Data supplied ->
## BEGIN

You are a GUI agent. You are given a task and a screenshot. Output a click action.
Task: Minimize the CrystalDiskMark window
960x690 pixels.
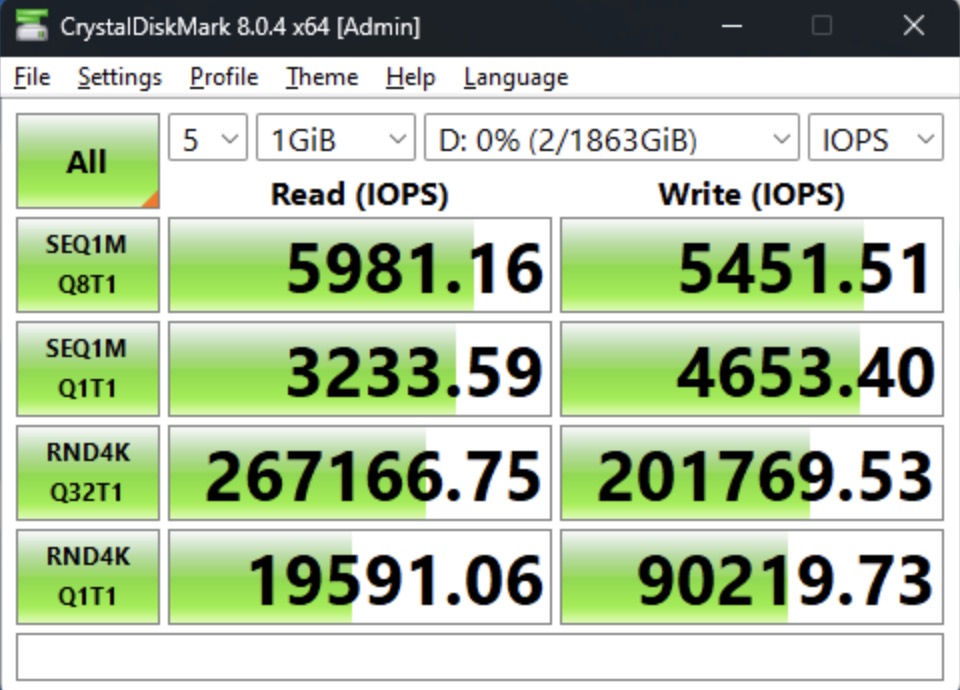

## END
## BEGIN

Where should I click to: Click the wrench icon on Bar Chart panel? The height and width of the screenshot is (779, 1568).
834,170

## END

Task statement -> Format the material from the line containing "You are a GUI" through the line containing "960x690 pixels.", inclusive, as a numbered list, leaving out any blank lines.

Task output ->
1. You are a GUI agent. You are given a task and a screenshot. Output a click action.
2. Task: Minimize the CrystalDiskMark window
3. 960x690 pixels.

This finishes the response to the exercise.